It's not that the roster has experienced a huge turnover. In fact, almost all of the key players from last year's team are back.
The Hawks' helmets, however, are going to be a darker shade of grey. The change is a way for the team to make a statement about the upcoming 2012 season.
After back-to-back 6-4 seasons and the school's first-ever district playoff appearance, Mountlake Terrace endured a tough 2011 campaign, finishing with a 2-8 overall record.
The helmet color change helps to signify a new start.
“Even though a lot of the same players are back, it's a whole new group of players that is on the roster than the group of previous three or four years that really turned the program around,” Mountlake Terrace coach Tony Umayam said. “They want to start their own identity from the group that turned the Terrace program around.”
Last season's struggles weren't a huge surprise since the roster was the youngest in terms of experience that Umayam has coached in his eight-year tenure with the Hawks.
“The good thing about that is we pretty much have everyone back from last year,” he said. “We do have a lot of varsity game experience on the roster.”
Umayam and his coaching staff are making some changes, especially on offense, which still will revolve to a large extent on second-team, all-league running back Devante (DJ) Downs.
The problem was that every other team in the Western Conference 3A knew that Downs was Mountlake Terrace's go-to player in the backfield, and they game-planned to shut him down. Last year's offensive line also had its struggles.
“Last season was difficult (for Downs),” Umayam said. “His freshman year when he led the league in touchdowns, he had the best line in school history. Last year was an adjustment period with a whole new line. We didn't have any returning starters and they were relatively inexperienced.”
Most of the offensive line will have a year's experience, but the players up front still are young, Umayam added.

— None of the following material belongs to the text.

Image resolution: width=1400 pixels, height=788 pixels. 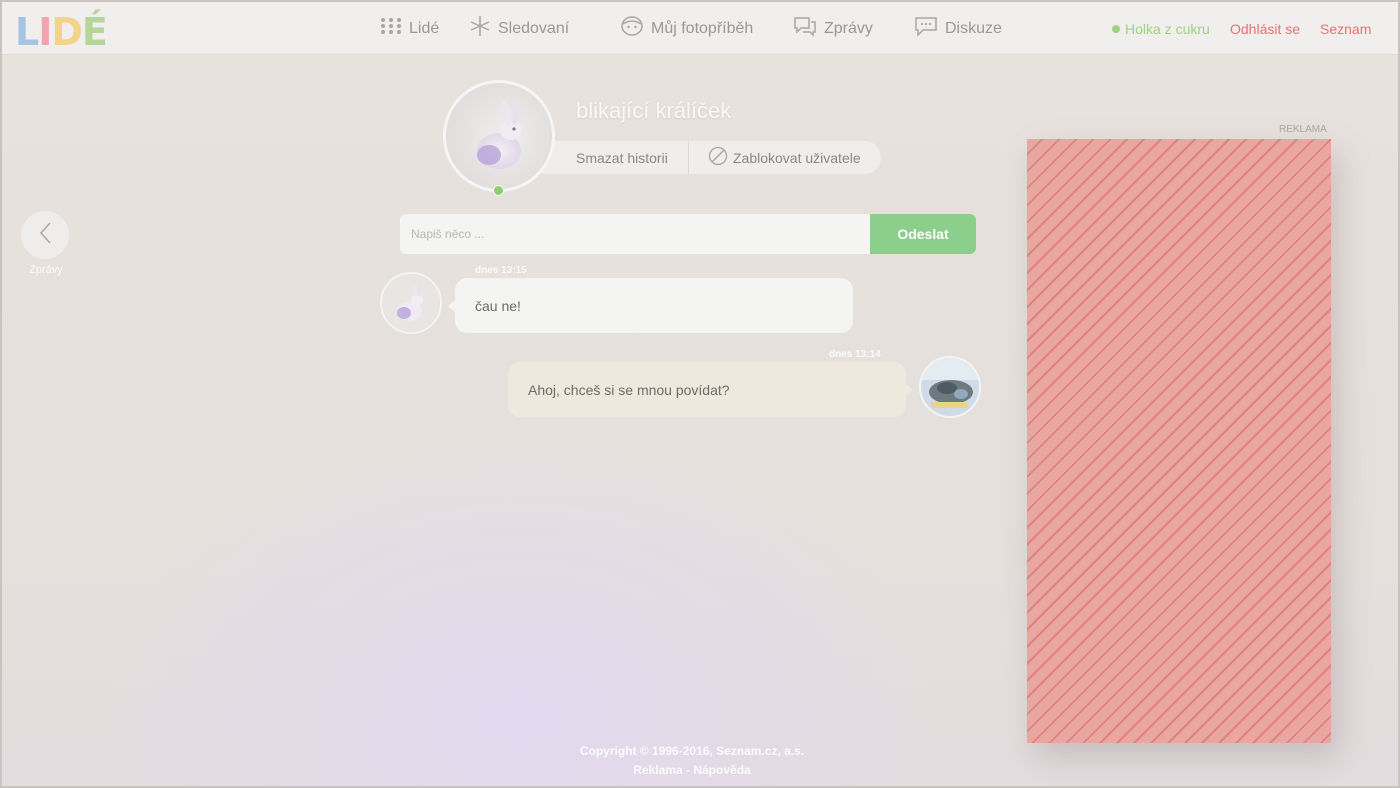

“We're going to be doing some things differently on offense in order to hopefully help the offensive line create some creases for DJ,” Umayam said. “I'm expecting the offensive line to play at a higher level. Some of the schemes and techniques are going to be different than in previous years.”
The other change is that the Hawks plan to involve more people in the offense. Umayam noted that the Hawks have run a pro-style type of offense with Downs.
“We're going to focus a lot more on misdirection and getting the ball to different playmakers in order to make the defense defend more than DJ,” Umayam said. “Last year, teams were able to focus on DJ and we didn't have enough other options to pose a threat.”
Much of the spring practices have revolved around developing other individuals on offense.
“We've tended to spend more time on offense than on the defensive side of the ball during our spring practices,” Umayam said. “The players are doing a good job picking it up. I think the big benefit is the players are buying into the offense that spreads the ball around and they're having fun with the offense.”
A key person who'll be helping to distribute the ball is returning senior quarterback Beau Kennedy. Umayam expects more of Kennedy following the QB's first season as a starter.
“We have expectations he's going to be able to stand in the pocket and make a decision better than last year,” Umayam said. “We know that he can improvise and he made a lot of plays for us last year just by being able to make something out of nothing when a play broke down.”
Kennedy will have plenty of talent to throw to with returning wide receivers Tye Esparza, Quintin Barnard and Shawn Evenson. Umayam also plans to make use of second-team, all-league safety Mason Stone, who'll be in the backfield and as a flanker.
“The players are excited to be back and really put last year behind them,” Umayam said. “Last year at this time ... we were a team that needed to learn what varsity football was about -- everything from the commitment to the work ethic to being prepared to perform at this level. This year we know what it's all about.”
It's a matter of going out and executing at a high level.”